Exercise instructions
When you find the line with "Task: Open Chrome three-dot menu" among the records below, reproduce it and each line after it exactly, ending with the line with "Task: Select the 鸿达转债 bond name".

(Provided information begins)

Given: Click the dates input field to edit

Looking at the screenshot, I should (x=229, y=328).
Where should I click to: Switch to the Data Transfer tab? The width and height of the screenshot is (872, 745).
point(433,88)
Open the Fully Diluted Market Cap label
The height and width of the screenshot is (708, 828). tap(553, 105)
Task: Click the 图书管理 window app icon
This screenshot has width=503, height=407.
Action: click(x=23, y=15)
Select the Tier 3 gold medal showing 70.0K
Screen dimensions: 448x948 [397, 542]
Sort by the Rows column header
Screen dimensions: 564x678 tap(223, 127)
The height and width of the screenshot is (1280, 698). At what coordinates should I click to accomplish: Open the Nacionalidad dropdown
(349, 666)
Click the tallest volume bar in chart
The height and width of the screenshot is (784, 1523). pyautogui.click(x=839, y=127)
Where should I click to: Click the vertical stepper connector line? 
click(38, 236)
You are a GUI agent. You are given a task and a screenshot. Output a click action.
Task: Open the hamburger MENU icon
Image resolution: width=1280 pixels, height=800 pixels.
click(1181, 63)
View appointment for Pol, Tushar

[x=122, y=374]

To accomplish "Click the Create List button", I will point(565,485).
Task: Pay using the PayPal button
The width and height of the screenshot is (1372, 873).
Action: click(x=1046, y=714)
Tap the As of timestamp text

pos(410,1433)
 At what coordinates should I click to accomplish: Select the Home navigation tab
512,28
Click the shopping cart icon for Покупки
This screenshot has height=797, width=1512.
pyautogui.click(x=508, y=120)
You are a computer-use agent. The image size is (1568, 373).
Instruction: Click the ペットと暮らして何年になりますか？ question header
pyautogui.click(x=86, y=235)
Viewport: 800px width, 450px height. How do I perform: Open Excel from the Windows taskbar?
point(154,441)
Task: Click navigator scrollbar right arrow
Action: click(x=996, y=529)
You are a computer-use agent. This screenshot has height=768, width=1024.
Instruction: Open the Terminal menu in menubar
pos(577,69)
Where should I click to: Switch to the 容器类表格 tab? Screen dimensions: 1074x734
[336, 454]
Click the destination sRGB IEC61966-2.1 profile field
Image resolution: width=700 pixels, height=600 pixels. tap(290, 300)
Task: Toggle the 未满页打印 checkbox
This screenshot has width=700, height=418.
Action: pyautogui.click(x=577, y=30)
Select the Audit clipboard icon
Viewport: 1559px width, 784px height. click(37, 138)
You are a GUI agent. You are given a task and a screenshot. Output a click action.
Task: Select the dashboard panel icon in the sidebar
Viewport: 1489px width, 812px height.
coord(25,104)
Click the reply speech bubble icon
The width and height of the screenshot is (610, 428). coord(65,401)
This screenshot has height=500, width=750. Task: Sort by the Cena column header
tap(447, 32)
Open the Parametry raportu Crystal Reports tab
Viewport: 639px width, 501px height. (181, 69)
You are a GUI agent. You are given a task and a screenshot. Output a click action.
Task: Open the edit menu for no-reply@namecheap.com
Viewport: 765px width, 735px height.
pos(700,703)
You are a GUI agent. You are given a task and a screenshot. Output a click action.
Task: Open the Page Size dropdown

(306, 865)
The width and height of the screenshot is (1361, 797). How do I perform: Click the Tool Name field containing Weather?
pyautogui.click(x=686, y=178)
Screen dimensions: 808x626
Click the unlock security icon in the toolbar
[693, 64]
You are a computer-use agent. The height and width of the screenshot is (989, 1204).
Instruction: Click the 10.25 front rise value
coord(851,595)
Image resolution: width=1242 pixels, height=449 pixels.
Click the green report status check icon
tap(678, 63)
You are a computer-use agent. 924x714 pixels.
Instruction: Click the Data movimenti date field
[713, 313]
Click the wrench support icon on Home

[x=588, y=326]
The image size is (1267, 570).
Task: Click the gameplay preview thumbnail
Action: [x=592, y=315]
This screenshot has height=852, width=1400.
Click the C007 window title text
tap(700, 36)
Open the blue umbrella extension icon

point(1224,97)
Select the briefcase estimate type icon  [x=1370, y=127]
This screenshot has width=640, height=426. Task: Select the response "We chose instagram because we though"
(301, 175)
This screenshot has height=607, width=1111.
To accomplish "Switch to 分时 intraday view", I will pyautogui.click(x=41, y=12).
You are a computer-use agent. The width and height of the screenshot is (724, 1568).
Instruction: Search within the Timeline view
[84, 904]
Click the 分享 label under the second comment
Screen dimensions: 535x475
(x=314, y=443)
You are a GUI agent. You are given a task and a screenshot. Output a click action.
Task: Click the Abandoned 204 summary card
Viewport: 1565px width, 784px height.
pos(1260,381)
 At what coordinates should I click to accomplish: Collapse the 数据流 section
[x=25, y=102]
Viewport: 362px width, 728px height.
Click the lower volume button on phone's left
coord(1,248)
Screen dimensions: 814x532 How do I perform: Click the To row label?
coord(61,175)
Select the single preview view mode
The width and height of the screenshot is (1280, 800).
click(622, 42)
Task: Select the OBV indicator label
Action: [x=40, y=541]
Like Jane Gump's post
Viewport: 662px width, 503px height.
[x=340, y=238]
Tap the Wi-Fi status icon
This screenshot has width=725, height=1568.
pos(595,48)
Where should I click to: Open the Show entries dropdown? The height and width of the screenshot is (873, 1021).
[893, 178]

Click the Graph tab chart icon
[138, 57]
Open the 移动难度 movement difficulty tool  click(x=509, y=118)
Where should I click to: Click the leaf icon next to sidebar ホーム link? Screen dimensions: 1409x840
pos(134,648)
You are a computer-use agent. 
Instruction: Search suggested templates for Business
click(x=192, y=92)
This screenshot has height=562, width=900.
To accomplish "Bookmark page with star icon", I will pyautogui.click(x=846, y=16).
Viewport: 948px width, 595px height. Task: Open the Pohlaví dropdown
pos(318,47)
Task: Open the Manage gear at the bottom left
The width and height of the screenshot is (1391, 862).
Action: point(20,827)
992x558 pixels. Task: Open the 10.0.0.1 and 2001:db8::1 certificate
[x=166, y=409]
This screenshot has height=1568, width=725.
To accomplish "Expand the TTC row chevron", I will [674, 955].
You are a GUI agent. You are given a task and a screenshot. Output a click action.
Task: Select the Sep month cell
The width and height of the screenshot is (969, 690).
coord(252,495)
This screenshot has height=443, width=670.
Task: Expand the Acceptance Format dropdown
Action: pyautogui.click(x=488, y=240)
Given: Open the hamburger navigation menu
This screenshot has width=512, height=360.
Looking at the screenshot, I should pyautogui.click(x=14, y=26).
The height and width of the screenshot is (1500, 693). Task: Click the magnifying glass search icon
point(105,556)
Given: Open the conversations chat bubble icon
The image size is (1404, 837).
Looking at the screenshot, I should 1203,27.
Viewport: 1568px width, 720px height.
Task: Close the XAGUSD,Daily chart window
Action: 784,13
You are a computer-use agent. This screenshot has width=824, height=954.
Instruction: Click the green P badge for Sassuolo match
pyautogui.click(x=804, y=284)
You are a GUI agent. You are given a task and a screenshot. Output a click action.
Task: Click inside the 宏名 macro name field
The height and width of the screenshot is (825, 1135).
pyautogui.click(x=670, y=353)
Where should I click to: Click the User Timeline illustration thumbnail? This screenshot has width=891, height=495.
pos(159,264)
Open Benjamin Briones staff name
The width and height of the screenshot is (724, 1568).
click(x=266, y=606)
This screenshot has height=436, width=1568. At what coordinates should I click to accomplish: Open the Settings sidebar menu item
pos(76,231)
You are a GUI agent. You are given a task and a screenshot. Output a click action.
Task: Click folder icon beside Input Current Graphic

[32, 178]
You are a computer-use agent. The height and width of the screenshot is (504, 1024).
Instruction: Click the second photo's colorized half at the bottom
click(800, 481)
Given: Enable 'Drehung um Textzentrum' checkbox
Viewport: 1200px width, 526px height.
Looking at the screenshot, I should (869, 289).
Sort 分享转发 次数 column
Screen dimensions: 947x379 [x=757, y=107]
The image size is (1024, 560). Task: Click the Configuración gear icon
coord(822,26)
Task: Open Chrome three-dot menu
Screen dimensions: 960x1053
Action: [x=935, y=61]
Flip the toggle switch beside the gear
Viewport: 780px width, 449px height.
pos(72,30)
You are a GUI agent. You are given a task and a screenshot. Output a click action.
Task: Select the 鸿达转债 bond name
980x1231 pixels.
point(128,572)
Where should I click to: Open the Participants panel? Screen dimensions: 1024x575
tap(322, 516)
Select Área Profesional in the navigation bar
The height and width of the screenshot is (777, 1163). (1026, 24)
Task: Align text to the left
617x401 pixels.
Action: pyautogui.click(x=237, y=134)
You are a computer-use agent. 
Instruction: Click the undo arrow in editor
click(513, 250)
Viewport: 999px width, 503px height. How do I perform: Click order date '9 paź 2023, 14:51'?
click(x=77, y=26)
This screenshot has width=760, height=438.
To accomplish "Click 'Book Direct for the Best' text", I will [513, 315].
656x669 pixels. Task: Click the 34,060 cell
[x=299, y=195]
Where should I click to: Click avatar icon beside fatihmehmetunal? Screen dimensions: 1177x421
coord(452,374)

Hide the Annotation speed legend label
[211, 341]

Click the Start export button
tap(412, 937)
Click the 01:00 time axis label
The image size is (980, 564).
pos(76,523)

(Provided information ends)

Solution to this exercise
Task: Open Chrome three-dot menu
Screen dimensions: 960x1053
Action: [x=935, y=61]
Flip the toggle switch beside the gear
Viewport: 780px width, 449px height.
pos(72,30)
You are a GUI agent. You are given a task and a screenshot. Output a click action.
Task: Select the 鸿达转债 bond name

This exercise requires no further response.